Filosofi di Balik Proses Menyikat Daun
Setelah mendengarkan kisah inspiratif tersebut, peserta diajak melakukan reflektif drawing dan praktik menyikat daun kupu-kupu serta daun bodhi yang telah direndam.
Menurut Prapti, proses menyikat daun bukan sekadar teknik, melainkan cerminan langsung dari kondisi emosi dan kendali diri.
“Satu dua kadang tidak terasa, tapi ketika sudah empat atau lima, kita takut sekali sobek. Ini tentang apresiasi dan kenangan yang muncul karena ketenangan. Kalau menyikat daun secara halus, berarti kontrol emosinya baik. Tapi kalau daunnya sobek, itu artinya kendali emosi sedang labil,” ujar Prapti Alpandi.
Kanvas Daun sebagai Ruang Ekspresi Diri
Usai proses menyikat, peserta diarahkan untuk menggambar di atas kanvas daun yang telah dikeringkan. Mereka diberi kebebasan penuh mengekspresikan diri melalui gambar sederhana sesuai isi hati. Prapti menjelaskan bahwa sesi ini bukan hanya menggambar, tetapi juga sarana menyelami diri sendiri.
“Kita tidak hanya menggambar, tapi ngajak teman-teman untuk menyelami diri sendiri. Bebas, teman-teman mau bercerita apa lewat gambar,” jelasnya.
Di sela kegiatan, Prapti juga menunjukkan bagaimana karya-karya dari daun tersebut dapat dikreasikan menjadi kap lampu, pembatas buku, hingga dekorasi bunga.
Harapan untuk Terus “Eling Ambegan” dalam Keseharian
Lokakarya ditutup dengan sesi berbagi, di mana setiap peserta menceritakan makna dan refleksi pribadi yang mereka tuangkan di atas daun. Rangga Anindita berharap agar pengalaman ini tidak berhenti di ruang lokakarya.
“Harapannya, teman-teman yang ikut sesi Daundala Awicarita ini bisa mengaplikasikan apa yang didapat di sini dalam kehidupan sehari-hari,” ungkap Rangga.
Prapti menambahkan bahwa Eling Ambegan semestinya menjadi bagian dari keseharian.
“Eling Ambegan-nya enggak cuma di sini, tapi dilanjut di kehidupan sehari-hari.
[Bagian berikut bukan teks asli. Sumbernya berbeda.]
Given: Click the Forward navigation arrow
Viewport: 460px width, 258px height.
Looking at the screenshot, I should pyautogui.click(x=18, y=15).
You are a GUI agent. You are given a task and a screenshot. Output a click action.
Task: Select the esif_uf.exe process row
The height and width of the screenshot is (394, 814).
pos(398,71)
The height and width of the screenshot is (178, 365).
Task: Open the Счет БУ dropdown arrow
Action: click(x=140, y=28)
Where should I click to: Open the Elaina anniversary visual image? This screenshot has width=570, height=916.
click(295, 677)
Eling bagaimana makan, tidur, olahraga, dan bersyukur,” tutur Prapti.
Kesan positif juga datang dari Tika, salah satu peserta:
“Kegiatannya super seru! Aku dapat insight yang lebih powerful lagi. Ternyata mengenal diri sendiri itu penting, dan yang ada harus disyukuri. Yang paling aku ingat: jangan lupa untuk bernapas,”ungkapnya.
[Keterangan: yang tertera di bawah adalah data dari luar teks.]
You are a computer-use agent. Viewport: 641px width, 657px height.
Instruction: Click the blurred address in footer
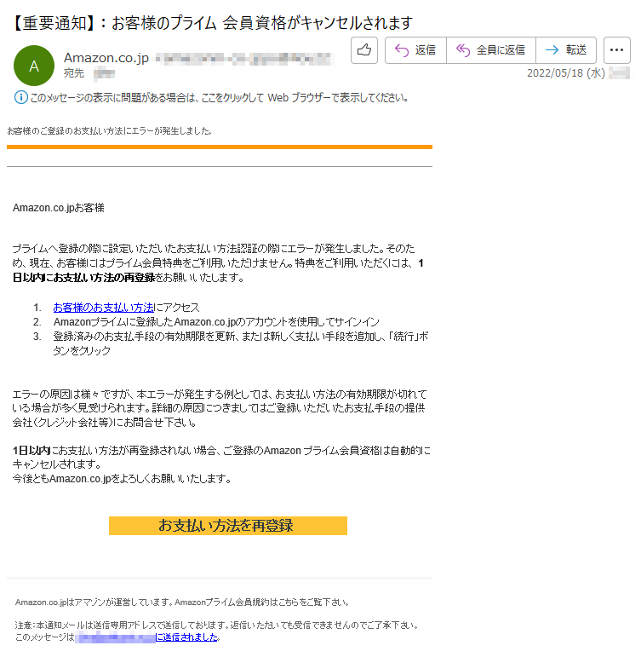[x=115, y=637]
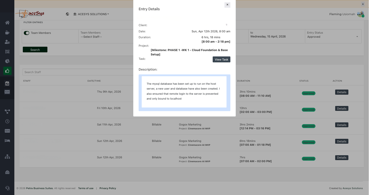Click the Acesys Solutions footer link
This screenshot has width=369, height=195.
pyautogui.click(x=353, y=188)
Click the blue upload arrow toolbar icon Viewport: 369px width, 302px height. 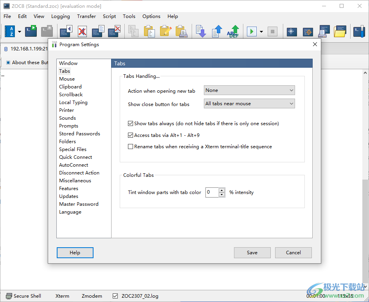tap(217, 31)
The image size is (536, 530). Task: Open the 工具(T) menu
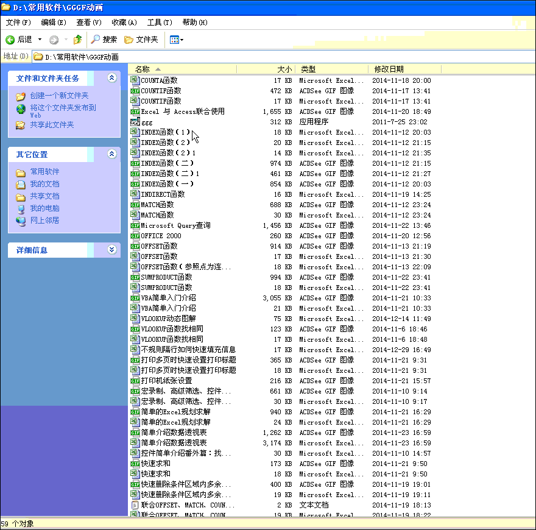159,23
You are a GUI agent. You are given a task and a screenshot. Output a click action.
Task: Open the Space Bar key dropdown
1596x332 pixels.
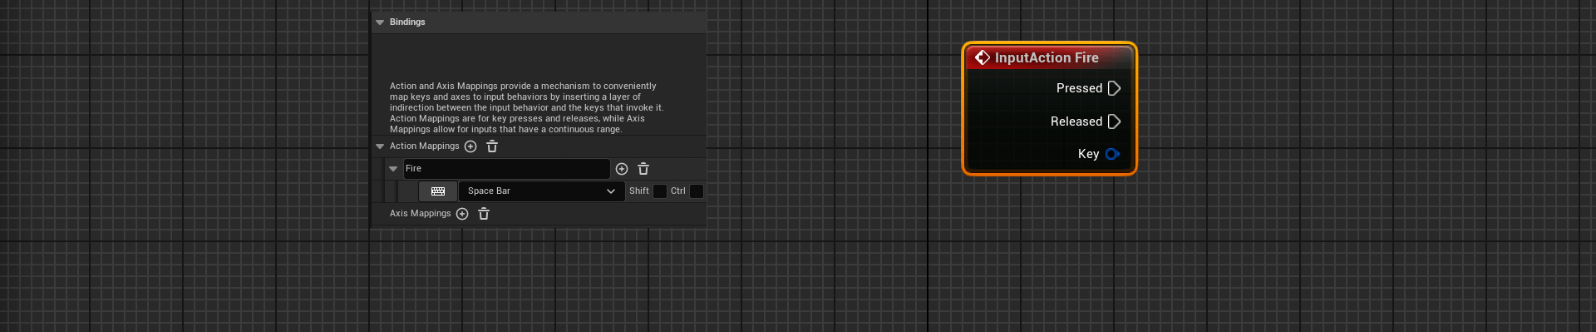coord(541,191)
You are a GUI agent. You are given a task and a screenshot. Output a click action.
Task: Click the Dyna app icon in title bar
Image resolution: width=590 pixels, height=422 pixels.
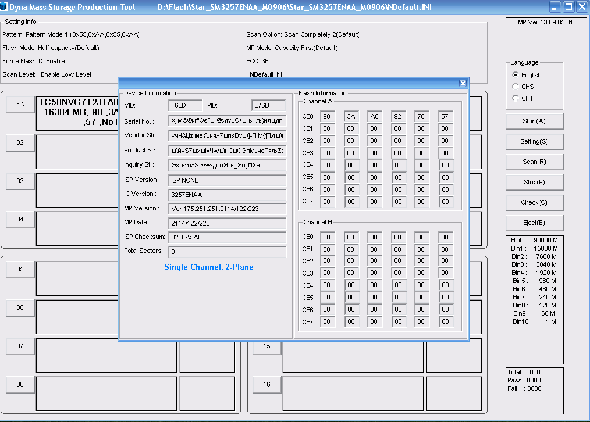point(5,7)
Menanam Kesadaran Lewat Daun
Melalui lokakarya Eling Ambegan: Lokakarya di atas Daun Dala, peserta tak hanya memperoleh keterampilan baru dalam seni tulang daun, tetapi juga diajak melakukan refleksi dan praktik mindfulness. Sejalan dengan semangat Nandur Srawung #12, kegiatan ini menjadi ruang transformatif untuk menumbuhkan kesadaran, apresiasi, dan rasa syukur yang diharapkan terus hidup dalam keseharian para peserta.